### WORK TO BE COMPLETED
What is needed is an exact repetition of the lines from the first one in the data through the line with "You are a computer-use", with no pictures.

### SUPPLIED DATA

= = = = = = =

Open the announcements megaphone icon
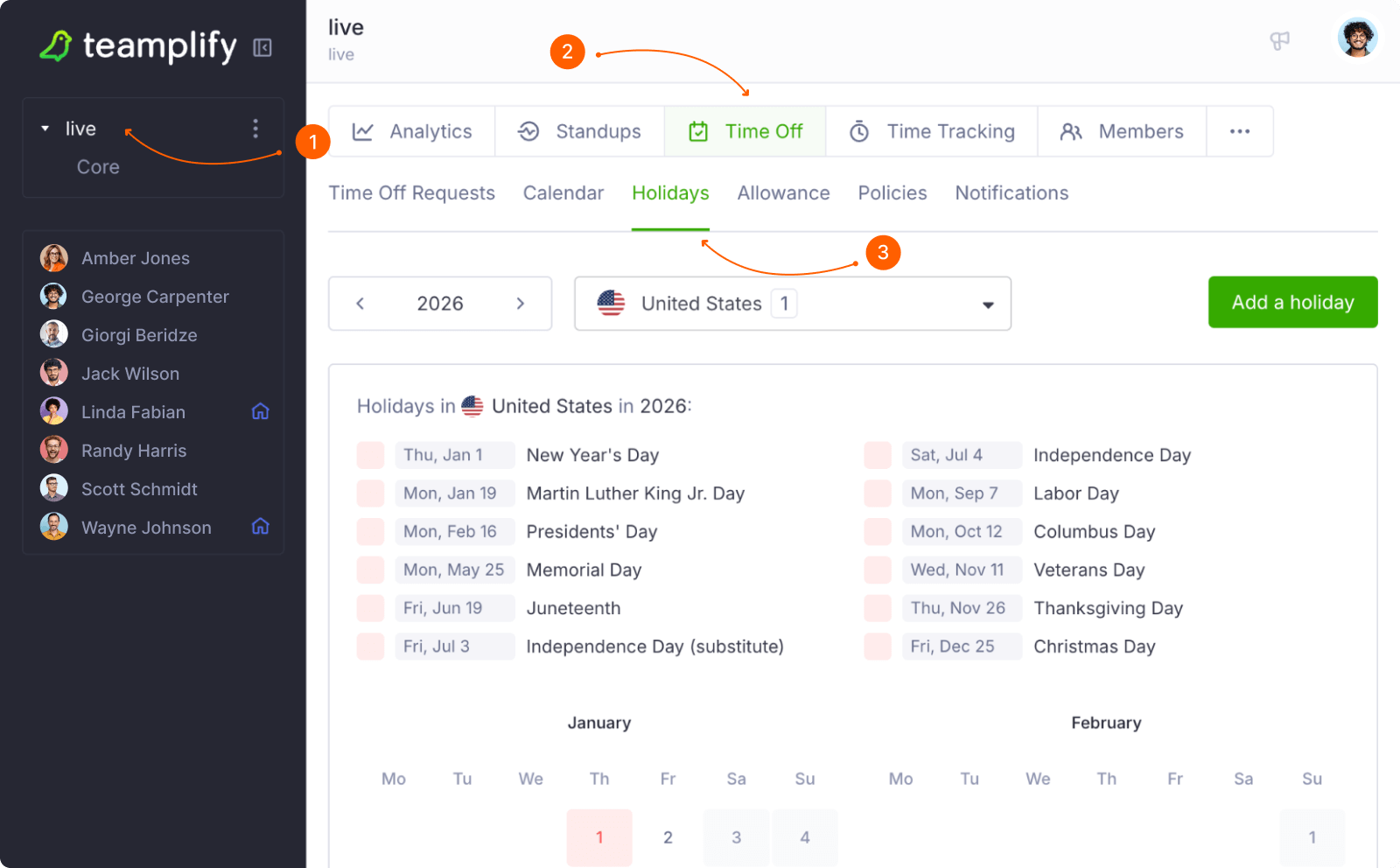Image resolution: width=1400 pixels, height=868 pixels. pyautogui.click(x=1279, y=40)
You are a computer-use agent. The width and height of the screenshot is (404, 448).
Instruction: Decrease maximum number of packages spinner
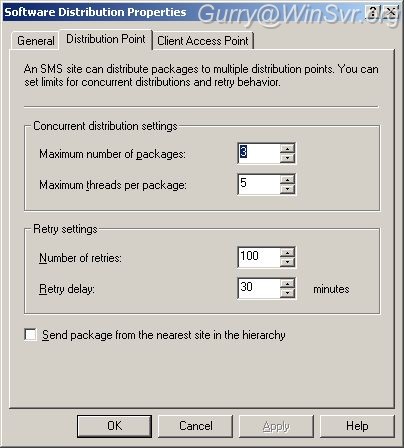pos(287,158)
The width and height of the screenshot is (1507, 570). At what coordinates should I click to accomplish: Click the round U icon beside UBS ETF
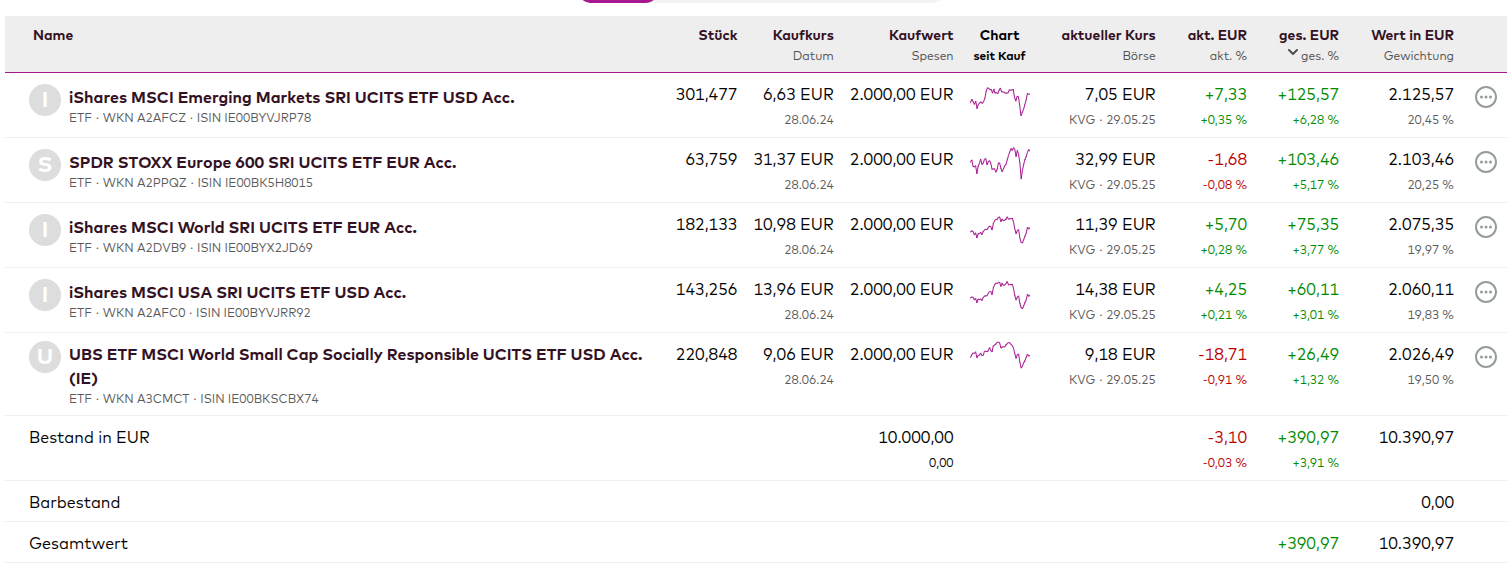[x=45, y=357]
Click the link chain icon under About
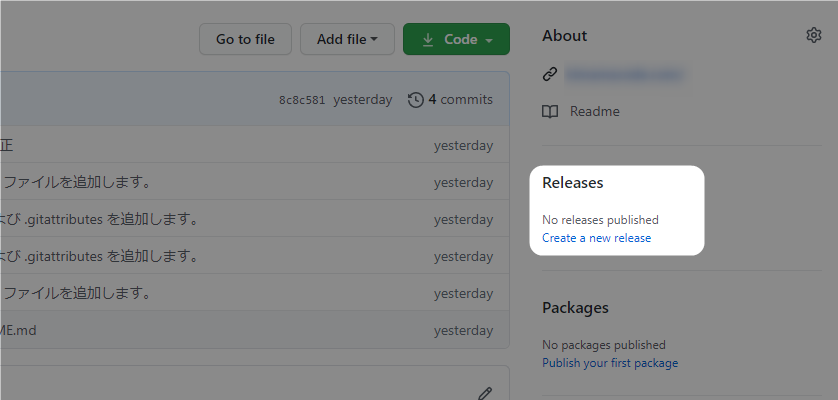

= = = = = = =

### SOLUTION FOR THIS EXERCISE
Open the announcements megaphone icon
Image resolution: width=1400 pixels, height=868 pixels. pyautogui.click(x=1279, y=40)
You are a computer-use agent. The width and height of the screenshot is (404, 448).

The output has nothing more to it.